Provide again, from the entries below, every line from the one containing "At what coordinates" through the one containing "Click the Privacy mode shield icon", exactly as written, and no other line.

### Data excerpts
▽

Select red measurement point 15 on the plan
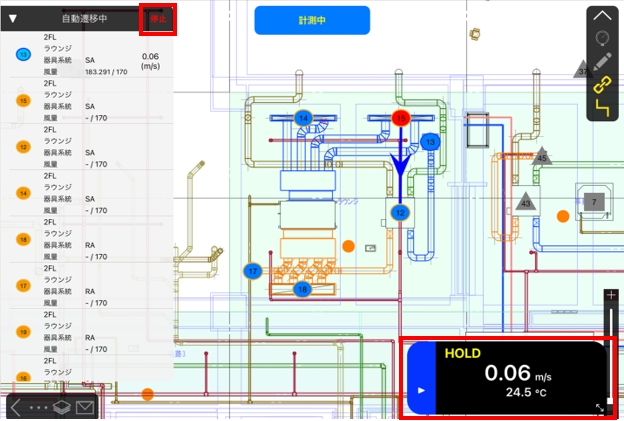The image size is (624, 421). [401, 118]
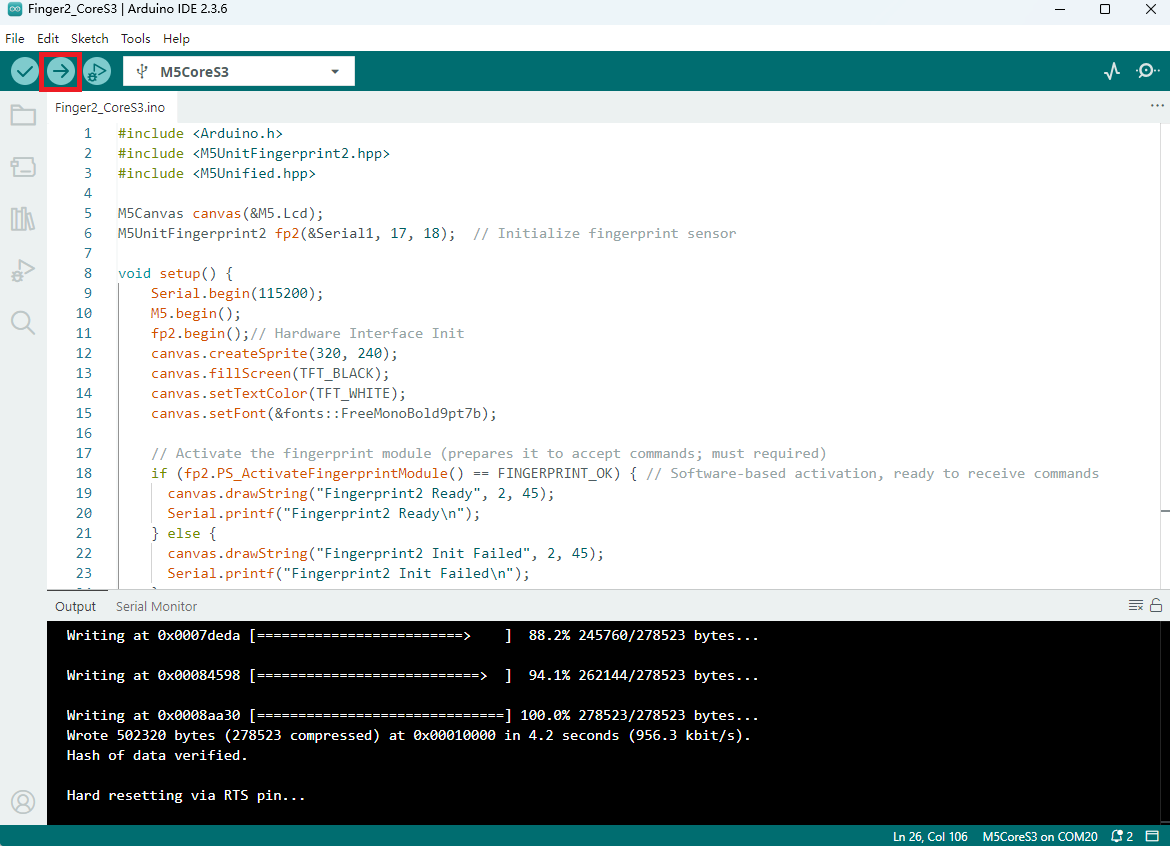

△
▽

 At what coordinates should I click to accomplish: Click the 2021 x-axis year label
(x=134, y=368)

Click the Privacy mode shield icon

△

### Expected answer
 At what coordinates should I click to accomplish: Click the 2021 x-axis year label
(x=134, y=368)

Click the Privacy mode shield icon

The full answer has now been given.